The Paraguaçu Association of Indigenous Women, co-founded by Pataxó prior to her death, began to campaign against impunity for her killers, led by her sisters, Luzinete and Mayá Pataxó, and her niece, Mônica Tupinambá. In April 2024, with the support of the Laboratory for Research on Bodies, Natures and Senses and the Etinerâncias collective, a care tent was constructed in Brasília in Pataxó's memory. Additional tents were constructed in November 2024 in Salvador and in Brasília again in August 2025 during the National Conference on Indigenous Women. At the conference, a motion was passed criticising the ongoing impunity of Pataxó's killers.

In August 2025, ahead of a court hearing in Brasília to determine the ongoing investigation into Pataxó's death, an open letter signed by 340 civil society groups, including Marche mondiale des Femmes and Kuîã Niã Gwasú Tupinambá, demanding justice for Pataxó.

== Recognition ==
In August 2025, Sônia Guajajara, the Minister for Indigenous Peoples, announced the Nega Pataxó Award, aimed at strengthening autonomy, protection against violence, and the political and cultural participation of indigenous women.

A podcast series about Pataxó's life and death, entitled Nega Pataxó: Nosso Luto é Luta (lit. 'Nega Pataxó: Our Mourning is Struggle'), was released in 2026, supported by the Pulitzer Centre.

(Collected data entries)
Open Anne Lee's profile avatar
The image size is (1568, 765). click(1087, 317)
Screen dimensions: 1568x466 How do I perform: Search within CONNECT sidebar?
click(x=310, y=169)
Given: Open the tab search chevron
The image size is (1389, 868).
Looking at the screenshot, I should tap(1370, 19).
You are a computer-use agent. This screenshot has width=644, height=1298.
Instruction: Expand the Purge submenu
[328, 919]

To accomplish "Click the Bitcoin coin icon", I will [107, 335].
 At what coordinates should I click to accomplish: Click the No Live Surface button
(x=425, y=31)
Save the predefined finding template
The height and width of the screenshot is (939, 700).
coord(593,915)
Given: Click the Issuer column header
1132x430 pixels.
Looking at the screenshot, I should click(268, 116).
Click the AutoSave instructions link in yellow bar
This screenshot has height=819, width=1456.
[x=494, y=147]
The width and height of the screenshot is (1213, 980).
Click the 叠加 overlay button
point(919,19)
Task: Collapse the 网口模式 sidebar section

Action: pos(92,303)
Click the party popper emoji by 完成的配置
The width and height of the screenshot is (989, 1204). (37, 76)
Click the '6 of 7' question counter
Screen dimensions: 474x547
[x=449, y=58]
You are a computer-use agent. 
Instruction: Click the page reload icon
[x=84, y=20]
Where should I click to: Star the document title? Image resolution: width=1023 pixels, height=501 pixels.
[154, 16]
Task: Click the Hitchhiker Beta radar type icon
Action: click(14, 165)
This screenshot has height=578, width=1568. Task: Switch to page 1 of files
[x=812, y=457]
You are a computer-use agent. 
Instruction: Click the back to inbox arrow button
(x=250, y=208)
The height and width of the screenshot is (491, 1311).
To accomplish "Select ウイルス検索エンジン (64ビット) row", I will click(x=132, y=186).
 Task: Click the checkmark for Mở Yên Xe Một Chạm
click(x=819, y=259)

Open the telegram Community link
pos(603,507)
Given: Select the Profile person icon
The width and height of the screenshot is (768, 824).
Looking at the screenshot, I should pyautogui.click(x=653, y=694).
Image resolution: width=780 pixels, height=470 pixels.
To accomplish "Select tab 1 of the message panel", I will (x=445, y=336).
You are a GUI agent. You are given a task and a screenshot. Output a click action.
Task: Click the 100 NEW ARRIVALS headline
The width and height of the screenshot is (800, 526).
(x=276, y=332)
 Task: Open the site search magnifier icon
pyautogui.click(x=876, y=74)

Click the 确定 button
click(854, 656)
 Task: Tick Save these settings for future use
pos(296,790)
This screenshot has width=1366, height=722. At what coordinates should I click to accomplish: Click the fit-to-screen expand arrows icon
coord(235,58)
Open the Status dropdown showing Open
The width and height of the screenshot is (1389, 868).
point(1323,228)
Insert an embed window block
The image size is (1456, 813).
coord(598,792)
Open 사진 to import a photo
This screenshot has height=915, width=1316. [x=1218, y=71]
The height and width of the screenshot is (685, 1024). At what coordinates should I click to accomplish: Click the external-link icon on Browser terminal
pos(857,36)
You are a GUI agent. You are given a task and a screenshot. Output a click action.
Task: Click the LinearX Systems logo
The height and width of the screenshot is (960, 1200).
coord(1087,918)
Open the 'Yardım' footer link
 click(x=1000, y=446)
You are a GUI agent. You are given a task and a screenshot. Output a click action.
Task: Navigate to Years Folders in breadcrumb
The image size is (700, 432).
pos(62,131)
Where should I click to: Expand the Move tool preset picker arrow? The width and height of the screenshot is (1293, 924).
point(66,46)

● TO BE DONE
(1) Transcribe the passage of the Nega Pataxó text from "In August 2025, ahead" up to and including "the Pulitzer Centre.".
(2) Give the records from the line with "will [107, 335]." up to and including the line with "coord(593,915)" as a numbered list, leaving out any blank lines.

● RESULTS FOR THE EXERCISE
(1)
In August 2025, ahead of a court hearing in Brasília to determine the ongoing investigation into Pataxó's death, an open letter signed by 340 civil society groups, including Marche mondiale des Femmes and Kuîã Niã Gwasú Tupinambá, demanding justice for Pataxó.

== Recognition ==
In August 2025, Sônia Guajajara, the Minister for Indigenous Peoples, announced the Nega Pataxó Award, aimed at strengthening autonomy, protection against violence, and the political and cultural participation of indigenous women.

A podcast series about Pataxó's life and death, entitled Nega Pataxó: Nosso Luto é Luta (lit. 'Nega Pataxó: Our Mourning is Struggle'), was released in 2026, supported by the Pulitzer Centre.

(2)
1. To accomplish "Click the Bitcoin coin icon", I will [107, 335].
2.  At what coordinates should I click to accomplish: Click the No Live Surface button
3. (x=425, y=31)
4. Save the predefined finding template
5. The height and width of the screenshot is (939, 700).
6. coord(593,915)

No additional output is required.